### EXERCISE
Reproduce each line, exactly, from the one containing "The image size is (828, 446)." through the end of the material. Exclude pictures.
*** Begin section ***
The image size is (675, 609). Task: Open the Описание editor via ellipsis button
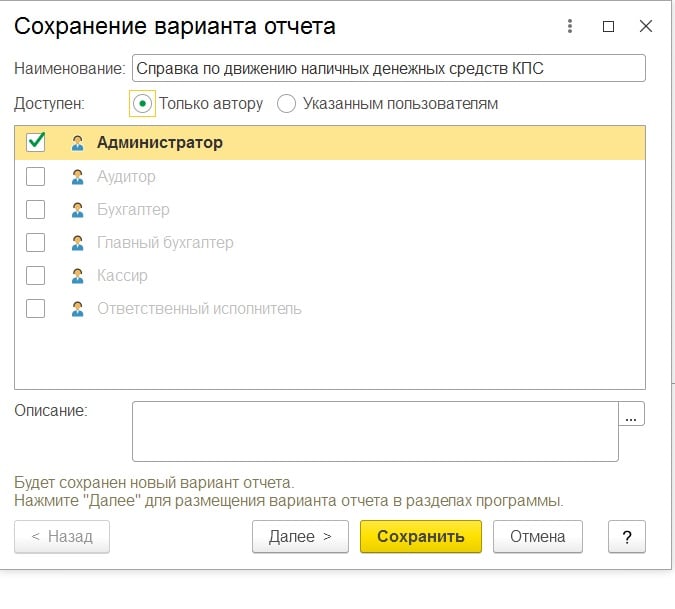(632, 414)
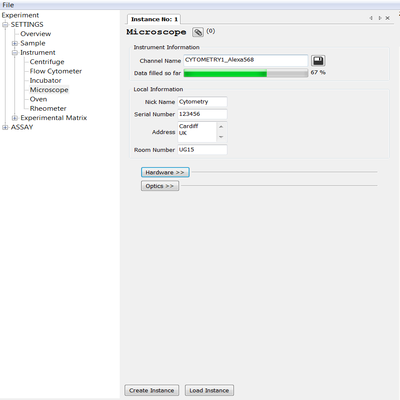400x400 pixels.
Task: Expand the Sample tree node
Action: point(14,43)
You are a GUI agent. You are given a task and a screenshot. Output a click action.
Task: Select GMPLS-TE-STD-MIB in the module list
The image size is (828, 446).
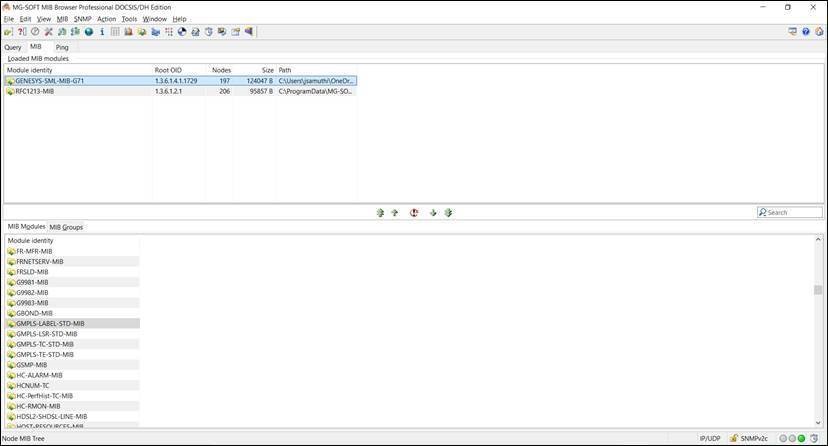45,355
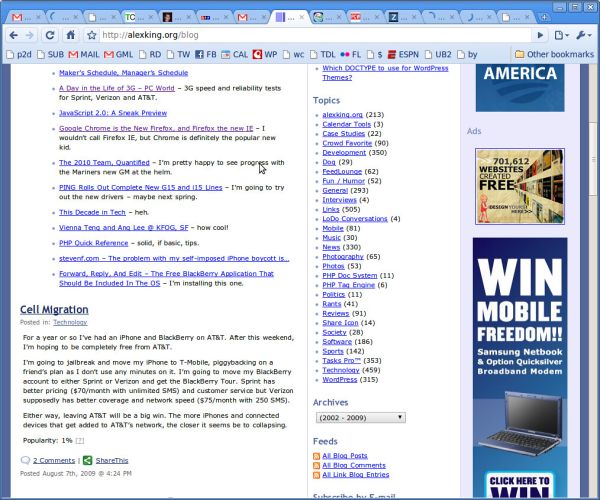
Task: Open the page control menu icon
Action: pos(562,35)
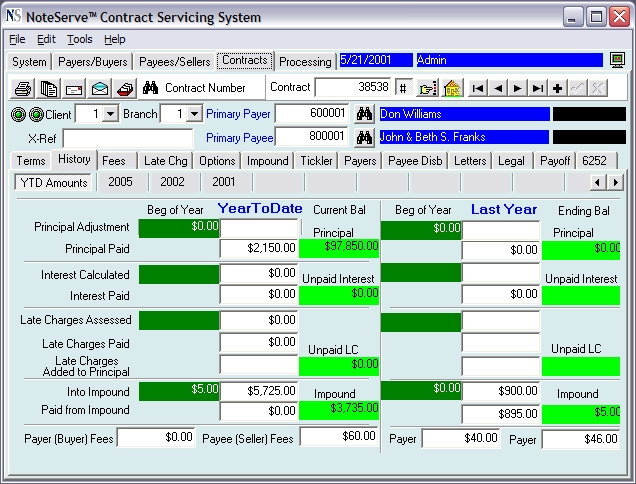This screenshot has height=484, width=636.
Task: Open the Tools menu
Action: tap(80, 39)
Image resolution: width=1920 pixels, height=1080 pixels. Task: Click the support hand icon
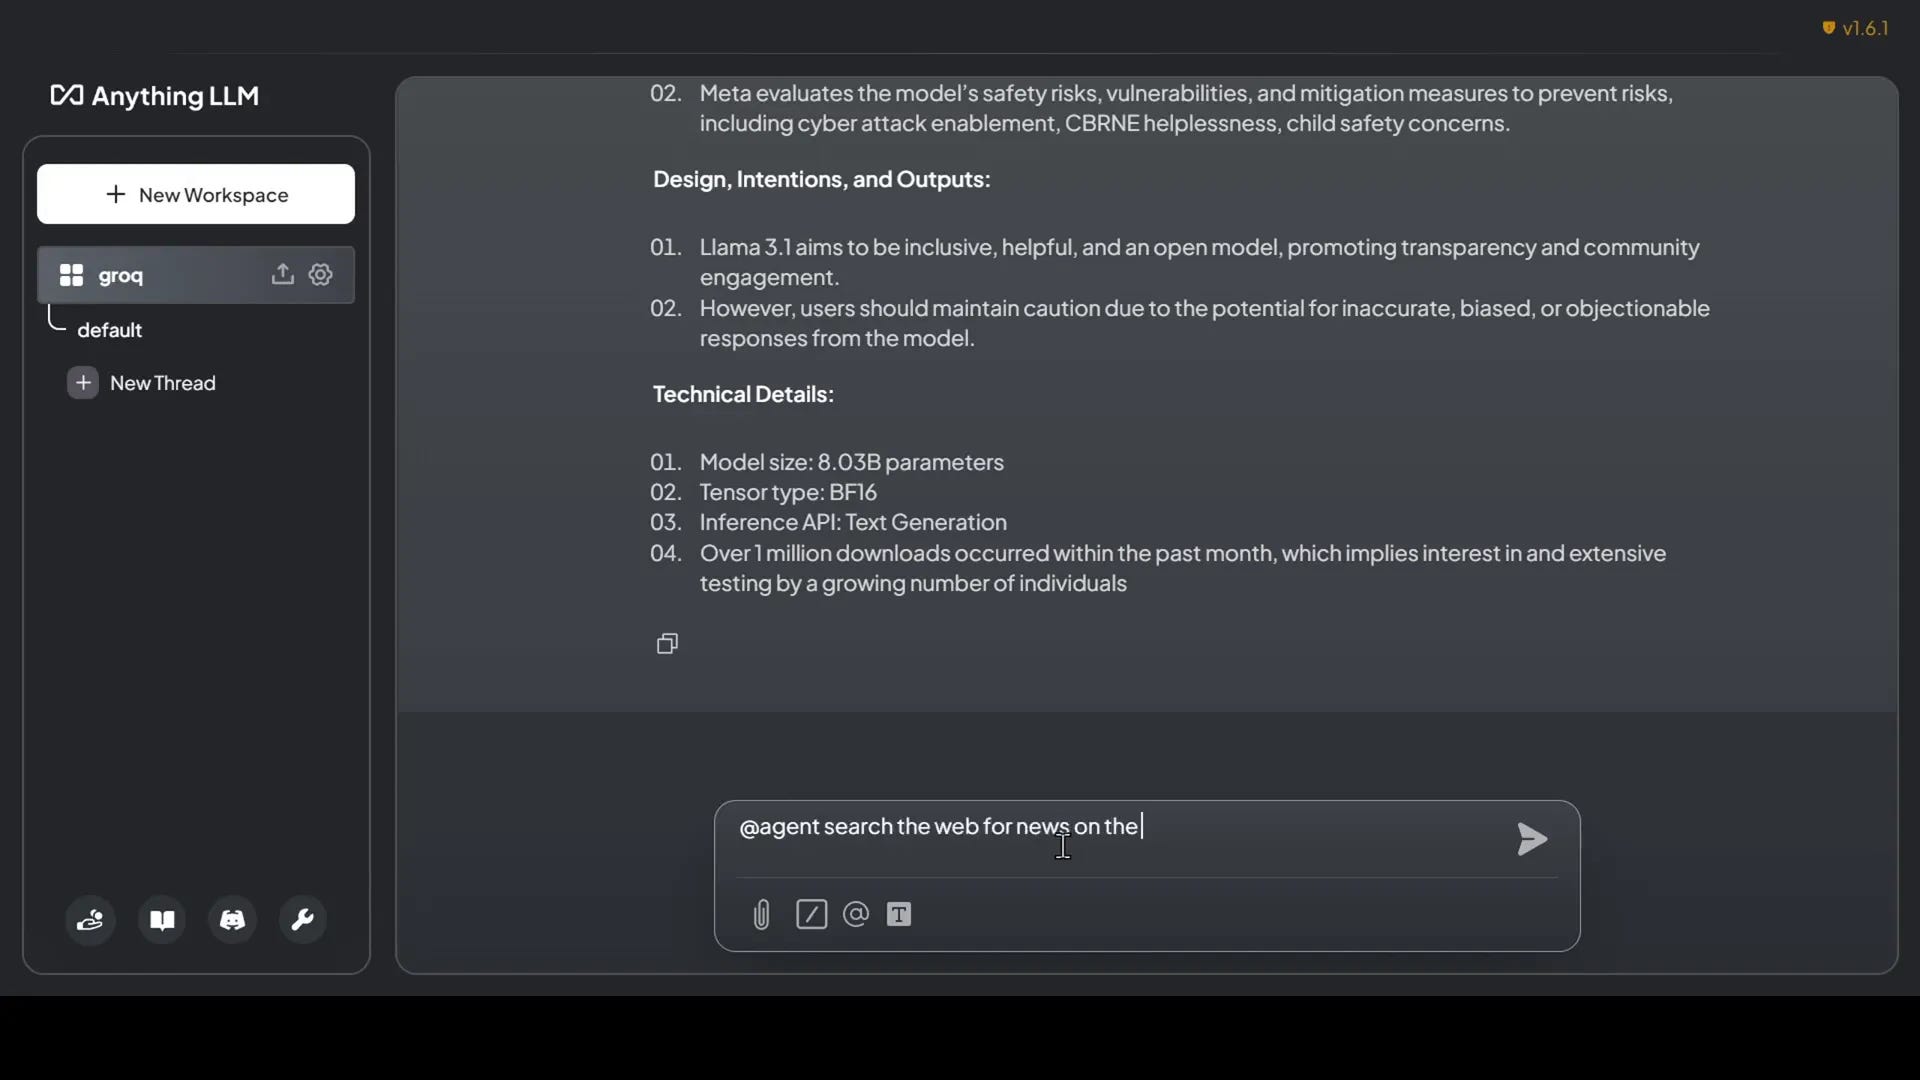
*** End section ***
### ANSWER SECTION
The image size is (828, 446).
45,355
Task: Open the page control menu icon
Action: pos(562,35)
This screenshot has height=484, width=636.
Task: Open the Tools menu
Action: tap(80, 39)
Image resolution: width=1920 pixels, height=1080 pixels. Task: Click the support hand icon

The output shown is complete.